Texte source ->
• • •

Apprendre à boire

A classer dans le recueil pensées d’un idiot.

Parmi les souvenirs de beuverie de ma jeunesse, beaucoup de gueules de bois. L’ivresse se paie chère surtout si pour une raison ou une autre on désire en sortir. De plus il y a toujours quelqu’un d’Agen pour vous dire d’aller à Castres ou à Pétaouchnok, d’apprendre à boire.
Peut-on apprendre à boire. Grande question. Cela nécessiterait une assez longue explication sur le pourquoi du comment, sur l’innée et l’acquis, sur la multitude des chemins qui n’en fait somme toute aucun. Aucun et quelque chose. Ou encore quelque chose et rien. Sophocle déjà en parle non sans jouer d’ambiguïté à chaque vers.
—Je trouverai le criminel dit son Œdipe.
Tout et rien. Ce ne sont pas deux choses mais une. Et cette chose n’est pas grand chose au sens ou grand la distinguerait de rien.
—Boire pour oublier, disent certains. Boire parce qu’elle m’a quitté. Boire parce que je ne suis pas gai. Beaucoup de gens boivent à tort.
Boire pour boire c’est autre chose de plus franc. Boire en gaulois, Boire en Celte, en Gaélique, en Britannique.
Boire pour une identité linguistique. Si ça peut, faut essayer pour boire.
Boire pour esquiver la réalité comme un champion de boxe sur un ring. Jeu de jambes, on titube, on s’étale, on se relève, on tourne en rond dans un espace plutôt carré. Boire avec méthode. Boire de façon quasi mathématique. En mesurant la progression du taux l’alcool dans le sang comme passe temps. Être titubant mais attentif à la titubation.

• • •

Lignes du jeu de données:

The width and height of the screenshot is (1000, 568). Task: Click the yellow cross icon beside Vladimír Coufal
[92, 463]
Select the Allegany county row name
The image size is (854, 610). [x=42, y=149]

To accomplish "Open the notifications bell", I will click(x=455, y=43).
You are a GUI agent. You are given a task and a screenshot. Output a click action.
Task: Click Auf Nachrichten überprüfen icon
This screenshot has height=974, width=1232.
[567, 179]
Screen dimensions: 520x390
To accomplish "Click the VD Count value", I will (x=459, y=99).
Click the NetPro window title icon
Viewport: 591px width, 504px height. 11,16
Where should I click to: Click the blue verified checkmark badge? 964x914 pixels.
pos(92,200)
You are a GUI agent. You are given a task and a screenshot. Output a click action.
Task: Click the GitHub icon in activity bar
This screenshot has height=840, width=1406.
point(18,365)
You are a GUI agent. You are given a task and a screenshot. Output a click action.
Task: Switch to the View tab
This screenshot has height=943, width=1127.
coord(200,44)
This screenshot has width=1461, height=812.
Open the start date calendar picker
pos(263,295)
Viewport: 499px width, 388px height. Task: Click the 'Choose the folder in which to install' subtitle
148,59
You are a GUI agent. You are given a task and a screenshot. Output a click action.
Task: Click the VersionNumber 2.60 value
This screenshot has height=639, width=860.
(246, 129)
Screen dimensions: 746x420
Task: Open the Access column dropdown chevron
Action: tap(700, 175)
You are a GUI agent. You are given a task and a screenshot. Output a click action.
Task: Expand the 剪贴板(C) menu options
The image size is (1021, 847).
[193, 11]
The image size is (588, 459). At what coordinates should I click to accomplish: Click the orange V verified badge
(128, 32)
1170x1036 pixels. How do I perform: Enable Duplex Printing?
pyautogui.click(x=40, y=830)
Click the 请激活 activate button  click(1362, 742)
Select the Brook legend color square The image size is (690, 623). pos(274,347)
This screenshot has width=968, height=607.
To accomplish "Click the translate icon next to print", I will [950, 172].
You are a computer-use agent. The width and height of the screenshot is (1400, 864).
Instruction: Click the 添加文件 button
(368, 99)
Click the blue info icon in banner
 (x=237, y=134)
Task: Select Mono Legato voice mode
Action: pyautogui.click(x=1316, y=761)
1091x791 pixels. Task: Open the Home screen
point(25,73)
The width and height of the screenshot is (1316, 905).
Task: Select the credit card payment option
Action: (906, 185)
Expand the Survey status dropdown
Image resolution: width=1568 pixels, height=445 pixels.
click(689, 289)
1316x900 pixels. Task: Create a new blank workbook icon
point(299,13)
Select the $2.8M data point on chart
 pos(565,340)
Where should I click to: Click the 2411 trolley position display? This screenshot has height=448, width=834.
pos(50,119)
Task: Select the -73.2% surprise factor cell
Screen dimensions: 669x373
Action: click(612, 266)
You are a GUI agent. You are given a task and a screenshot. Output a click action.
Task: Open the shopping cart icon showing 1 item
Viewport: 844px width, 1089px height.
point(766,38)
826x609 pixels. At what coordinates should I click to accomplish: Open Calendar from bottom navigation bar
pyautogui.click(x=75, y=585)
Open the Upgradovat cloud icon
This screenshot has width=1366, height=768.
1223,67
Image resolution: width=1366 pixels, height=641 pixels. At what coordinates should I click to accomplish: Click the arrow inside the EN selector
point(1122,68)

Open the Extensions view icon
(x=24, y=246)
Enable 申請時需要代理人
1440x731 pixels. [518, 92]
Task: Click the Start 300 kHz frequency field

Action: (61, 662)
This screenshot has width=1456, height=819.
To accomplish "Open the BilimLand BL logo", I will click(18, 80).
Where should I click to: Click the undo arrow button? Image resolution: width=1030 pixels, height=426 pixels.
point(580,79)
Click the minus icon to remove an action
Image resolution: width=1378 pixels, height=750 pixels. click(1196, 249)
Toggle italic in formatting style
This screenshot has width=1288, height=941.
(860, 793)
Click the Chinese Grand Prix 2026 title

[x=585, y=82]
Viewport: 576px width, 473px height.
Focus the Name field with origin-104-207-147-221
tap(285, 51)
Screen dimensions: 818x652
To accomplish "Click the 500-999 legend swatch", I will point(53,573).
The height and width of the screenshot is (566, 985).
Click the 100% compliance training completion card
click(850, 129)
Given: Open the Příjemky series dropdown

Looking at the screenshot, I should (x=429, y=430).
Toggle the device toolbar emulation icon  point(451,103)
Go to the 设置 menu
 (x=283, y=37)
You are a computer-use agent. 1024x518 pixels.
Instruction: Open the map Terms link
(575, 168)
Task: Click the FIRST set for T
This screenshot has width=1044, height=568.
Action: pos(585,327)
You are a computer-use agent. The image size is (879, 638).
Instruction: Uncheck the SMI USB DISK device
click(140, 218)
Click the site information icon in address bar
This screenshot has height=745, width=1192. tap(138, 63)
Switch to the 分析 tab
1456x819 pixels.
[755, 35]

• • •

Consignes ->
[A] Transcrivez le passage du texte sur l'apprentissage de la boisson compris entre « A classer dans » et « d’apprendre à boire. », ces deux extraits inclus.
[B] Rédigez la suite du texte sur l'apprentissage de la boisson en reprenant juste après sa dernière phrase.
Les enregistrements ne servent pas pour cet exercice.

Corrigé ->
[A]
A classer dans le recueil pensées d’un idiot.

Parmi les souvenirs de beuverie de ma jeunesse, beaucoup de gueules de bois. L’ivresse se paie chère surtout si pour une raison ou une autre on désire en sortir. De plus il y a toujours quelqu’un d’Agen pour vous dire d’aller à Castres ou à Pétaouchnok, d’apprendre à boire.

[B]
Mais apprendre à boire, pas d’école connue, pas de formation.

C’est que boire est affaire si personnelle dans le fond qu’on serait bien en peine d’en tirer des règles, un manuel, un objet de transmission.
Se bourrer la gueule n’est pas boire comme souffler n’est pas jouer. C’est griller beaucoup d’étapes entre le matin et la fin de la journée.
Je vois quelques uns qui se vantent d’absorber en un clin d’œil l’équivalent d’un jour ou deux d’opiniâtreté et de patience. Pour s’écrouler lamentablement ensuite dans un sommeil sans rêve.
Ceux là boivent pour dormir.
Alors qu’on peut en buvant atteindre le contraire, s’éveiller à des réalités parallèles, et qui ne touchent jamais cette réalité-ci.
Même en cellule de dégrisement.

Boire pour naviguer sur une multitude de réalités parallèles est comme naviguer sur aucune. Il convient à un moment de s’en rendre compte.
Ce n’est pas apprendre à boire qu’il faudrait dire c’est tout ce qu’apprend le boire.
Être un ivrogne ordinaire rien de plus facile. Tout le monde peut y arriver. Mais atteindre à l’extraordinaire par la boisson c’est autre chose et d’ailleurs la boisson n’est qu’un outil, elle n’est pas une fin en soi.

L’important c’est l’ivresse. Et qu’importe le flacon dit-on, la bouteille ou le verre. Cultiver son ivresse est affaire si personnelle qu’il serait prétentieux et parfaitement inutile de vouloir l’enseigner à d’autres.

Peut-être en est-il de même de toute chose en ce monde une fois qu’on le découvre avec une.
Apprendre à écrire, à peindre, à aimer.
On peut aussi se demander à quoi sert l’éducation en général sinon maintenir la croyance qu’on peut tout apprendre des autres et rien de soi.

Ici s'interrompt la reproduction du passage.